*** Extracted entries Section Begins ***

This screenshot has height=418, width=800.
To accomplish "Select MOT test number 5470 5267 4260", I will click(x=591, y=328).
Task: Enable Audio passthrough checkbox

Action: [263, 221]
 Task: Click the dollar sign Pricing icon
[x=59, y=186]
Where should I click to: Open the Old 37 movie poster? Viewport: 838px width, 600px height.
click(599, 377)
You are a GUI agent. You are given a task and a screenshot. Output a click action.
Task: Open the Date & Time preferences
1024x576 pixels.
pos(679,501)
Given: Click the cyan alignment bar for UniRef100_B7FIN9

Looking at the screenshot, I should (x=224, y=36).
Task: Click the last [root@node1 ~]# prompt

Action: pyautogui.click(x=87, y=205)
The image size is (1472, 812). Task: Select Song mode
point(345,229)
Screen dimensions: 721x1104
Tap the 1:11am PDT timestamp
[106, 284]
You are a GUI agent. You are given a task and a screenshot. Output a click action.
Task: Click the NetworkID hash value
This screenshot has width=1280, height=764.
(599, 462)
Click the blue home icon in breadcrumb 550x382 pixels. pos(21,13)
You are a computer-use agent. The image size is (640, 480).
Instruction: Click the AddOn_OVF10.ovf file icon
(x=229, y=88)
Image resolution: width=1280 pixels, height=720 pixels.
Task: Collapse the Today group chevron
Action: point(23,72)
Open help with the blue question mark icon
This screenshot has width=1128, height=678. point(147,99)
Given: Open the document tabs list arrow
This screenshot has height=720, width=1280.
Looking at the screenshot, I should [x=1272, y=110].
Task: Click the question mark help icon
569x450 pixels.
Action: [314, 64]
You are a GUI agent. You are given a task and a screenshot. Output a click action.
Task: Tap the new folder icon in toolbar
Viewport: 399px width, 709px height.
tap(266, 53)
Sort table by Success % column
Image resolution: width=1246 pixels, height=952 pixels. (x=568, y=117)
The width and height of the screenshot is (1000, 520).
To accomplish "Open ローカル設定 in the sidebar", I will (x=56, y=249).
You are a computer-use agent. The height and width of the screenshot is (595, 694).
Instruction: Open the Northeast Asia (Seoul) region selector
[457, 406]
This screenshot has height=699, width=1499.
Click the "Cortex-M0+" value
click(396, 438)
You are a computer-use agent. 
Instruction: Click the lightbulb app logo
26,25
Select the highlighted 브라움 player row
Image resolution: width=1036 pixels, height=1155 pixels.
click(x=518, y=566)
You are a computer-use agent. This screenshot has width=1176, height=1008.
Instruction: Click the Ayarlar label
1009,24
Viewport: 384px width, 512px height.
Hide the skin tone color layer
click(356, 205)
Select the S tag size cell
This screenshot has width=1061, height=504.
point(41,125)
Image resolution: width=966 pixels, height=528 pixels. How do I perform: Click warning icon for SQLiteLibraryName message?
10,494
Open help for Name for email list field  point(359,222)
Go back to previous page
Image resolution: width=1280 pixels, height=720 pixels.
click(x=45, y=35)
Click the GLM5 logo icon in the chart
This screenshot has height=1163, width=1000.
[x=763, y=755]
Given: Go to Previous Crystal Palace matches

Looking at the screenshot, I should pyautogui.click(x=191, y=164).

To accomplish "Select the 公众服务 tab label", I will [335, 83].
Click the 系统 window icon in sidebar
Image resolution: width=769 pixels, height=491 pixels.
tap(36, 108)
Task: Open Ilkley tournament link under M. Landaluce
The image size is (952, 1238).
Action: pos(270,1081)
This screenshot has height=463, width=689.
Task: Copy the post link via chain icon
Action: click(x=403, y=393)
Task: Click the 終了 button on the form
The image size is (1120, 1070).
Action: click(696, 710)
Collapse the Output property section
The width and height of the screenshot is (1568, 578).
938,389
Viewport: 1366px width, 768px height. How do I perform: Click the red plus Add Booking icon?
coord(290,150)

*** Extracted entries Section Ends ***

■ Exercise prompt ■
Please reproduce the records exactly, without leaving any out.

■ Task response ■
This screenshot has height=418, width=800.
To accomplish "Select MOT test number 5470 5267 4260", I will click(x=591, y=328).
Task: Enable Audio passthrough checkbox

Action: [263, 221]
 Task: Click the dollar sign Pricing icon
[x=59, y=186]
Where should I click to: Open the Old 37 movie poster? Viewport: 838px width, 600px height.
click(599, 377)
You are a GUI agent. You are given a task and a screenshot. Output a click action.
Task: Open the Date & Time preferences
1024x576 pixels.
pos(679,501)
Given: Click the cyan alignment bar for UniRef100_B7FIN9

Looking at the screenshot, I should (x=224, y=36).
Task: Click the last [root@node1 ~]# prompt

Action: pyautogui.click(x=87, y=205)
The image size is (1472, 812). Task: Select Song mode
point(345,229)
Screen dimensions: 721x1104
Tap the 1:11am PDT timestamp
[106, 284]
You are a GUI agent. You are given a task and a screenshot. Output a click action.
Task: Click the NetworkID hash value
This screenshot has width=1280, height=764.
(599, 462)
Click the blue home icon in breadcrumb 550x382 pixels. pos(21,13)
You are a computer-use agent. The image size is (640, 480).
Instruction: Click the AddOn_OVF10.ovf file icon
(x=229, y=88)
Image resolution: width=1280 pixels, height=720 pixels.
Task: Collapse the Today group chevron
Action: point(23,72)
Open help with the blue question mark icon
This screenshot has width=1128, height=678. point(147,99)
Given: Open the document tabs list arrow
This screenshot has height=720, width=1280.
Looking at the screenshot, I should [x=1272, y=110].
Task: Click the question mark help icon
569x450 pixels.
Action: [314, 64]
You are a GUI agent. You are given a task and a screenshot. Output a click action.
Task: Tap the new folder icon in toolbar
Viewport: 399px width, 709px height.
tap(266, 53)
Sort table by Success % column
Image resolution: width=1246 pixels, height=952 pixels. (x=568, y=117)
The width and height of the screenshot is (1000, 520).
To accomplish "Open ローカル設定 in the sidebar", I will (x=56, y=249).
You are a computer-use agent. The height and width of the screenshot is (595, 694).
Instruction: Open the Northeast Asia (Seoul) region selector
[457, 406]
This screenshot has height=699, width=1499.
Click the "Cortex-M0+" value
click(396, 438)
You are a computer-use agent. 
Instruction: Click the lightbulb app logo
26,25
Select the highlighted 브라움 player row
Image resolution: width=1036 pixels, height=1155 pixels.
click(x=518, y=566)
You are a computer-use agent. This screenshot has width=1176, height=1008.
Instruction: Click the Ayarlar label
1009,24
Viewport: 384px width, 512px height.
Hide the skin tone color layer
click(356, 205)
Select the S tag size cell
This screenshot has width=1061, height=504.
point(41,125)
Image resolution: width=966 pixels, height=528 pixels. How do I perform: Click warning icon for SQLiteLibraryName message?
10,494
Open help for Name for email list field  point(359,222)
Go back to previous page
Image resolution: width=1280 pixels, height=720 pixels.
click(x=45, y=35)
Click the GLM5 logo icon in the chart
This screenshot has height=1163, width=1000.
[x=763, y=755]
Given: Go to Previous Crystal Palace matches

Looking at the screenshot, I should pyautogui.click(x=191, y=164).

To accomplish "Select the 公众服务 tab label", I will [335, 83].
Click the 系统 window icon in sidebar
Image resolution: width=769 pixels, height=491 pixels.
tap(36, 108)
Task: Open Ilkley tournament link under M. Landaluce
The image size is (952, 1238).
Action: pos(270,1081)
This screenshot has height=463, width=689.
Task: Copy the post link via chain icon
Action: click(x=403, y=393)
Task: Click the 終了 button on the form
The image size is (1120, 1070).
Action: click(696, 710)
Collapse the Output property section
The width and height of the screenshot is (1568, 578).
938,389
Viewport: 1366px width, 768px height. How do I perform: Click the red plus Add Booking icon?
coord(290,150)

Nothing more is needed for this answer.